TRENTE DE CARRIERE POUR OUMOU SANGARE La diva du Wassoulou a lancé la célébration de ses noces de perle par Bamako

Mélancolie ou joviale porteuse d’espoir, sa voix a porté le Mali sur toutes les scènes du monde. Et pour fêter ses trente ans de carrière, Oumou Sangaré a offert à ses fans un concert gratuit le 29 décembre 2018 à la Tour d’Afrique de Bamako.  Et déjà, le 1er décembre, elle a avait débuté cette symbolique célébration par une soirée-gala VIP au Sheraton Hôtel de la capitale. Devant des invités de marque (sommités du monde de la culture, amis et parents, membres du gouvernement…) la Diva du Wassoulou avait soufflé les bougies de ses 30 ans de carrière. Trois décennies au sommet de avec un succès qui n’a cessé de croitre avec les albums et les tournées.

 

Diva du Wassoulou, elle est l’un des «Ambassadeurs» célèbres du Mali aussi bien à l’intérieur que sur la scène internationale. Comme Ali Farka Touré (paix à son âme), Salif Kéita, Habib Koité, Boubacar Traoré «Kar Kar», Amadou et Mariam, Cheick Tidiane Seck, le Mali est aujourd’hui identifié au talent et à la notoriété de Oumou Sangaré à travers le monde.

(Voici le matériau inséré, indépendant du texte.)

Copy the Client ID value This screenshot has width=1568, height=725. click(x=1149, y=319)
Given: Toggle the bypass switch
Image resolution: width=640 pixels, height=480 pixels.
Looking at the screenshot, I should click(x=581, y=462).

En trente de constance dans le showbiz, elle a mérité le titre des critiques de musique : la Diva ! Ce n’est donc pas fortuit qu’elle ait été une tête d’affiche du label anglais, Word Circuit, avant de tenter une nouvelle aventure plus aboutie avec label No Format pour son dernier opus.

De «Moussolou» (1989) à «Mogoya» (2017),  Oumou Sangaré s’est faite une place au soleil avec 10 albums. Des opus aux accents funk ou rock, mais qui ne renient en rien la tradition musicale du Wassoulou voire du Mali. «Le Wassoulou est composé de peuls, de Malinkés et de Bambaras. C’est donc le brassage de ces trois cultures extrêmement riches qui fait sa beauté», souligné Oumou Dily.

Un adage du pays dit qu’une chanson n’est belle que par le sens, le message véhiculé. Même si elle ne revendique pas forcément une étiquette de féministe, Oumou Sangaré est un artiste engagé. Engagée pour l’émancipation de la femme pour avoir été témoin à l’enfance du calvaire vécu par sa propre maman, Minata (Aminata) Diakité.

«Mon  inspiration vient de la femme africaine car sa situation m’inspire beaucoup. J’ai été touchée par mon enfance dure, j’ai beaucoup souffert à cet âge, ce qui m’a aussi inspirée dans la vie. Je pense qu’on doit être tous fiers de la femme africaine d’aujourd’hui», déclare Oumou Sangaré.

«Au moins, nous les femmes, nous sommes là. Nous sommes présentes partout pour montrer au reste du monde qu’on peut compter sur nous dans notre société et qu’on est assez intelligentes pour  accompagner et être aux cotés de nos hommes et que nos pays désormais peuvent compter sur nous», poursuit-elle.

Et d’ajouter, «dans mes chansons, je dénonce ce qui ne va pas. Je dis ce qui me dérange et ce qui dérange toutes les femmes. Je dénonce avec force le mariage précoce par exemple. Il faut laisser les filles mûrir avant de se marier. Comme je dénonce les mariages d’intérêt, car mon but est de laisser à la femme de faire son choix. On peut l’assister mais on ne doit pas la traiter comme un objet, une marchandise».

Et la Diva peut être fière de son parcours, de son œuvre émancipatrice. «J’ai réussi à réveiller des consciences. Nous les femmes, on est restées très longtemps derrière les hommes. Venez maintenant au même rang qu’eux. Eux aussi, ils ont besoin de nous. C’est ensemble qu’on peut se développer», défend-t-elle le plus souvent dans les nombreuses interviews accordée à la presse.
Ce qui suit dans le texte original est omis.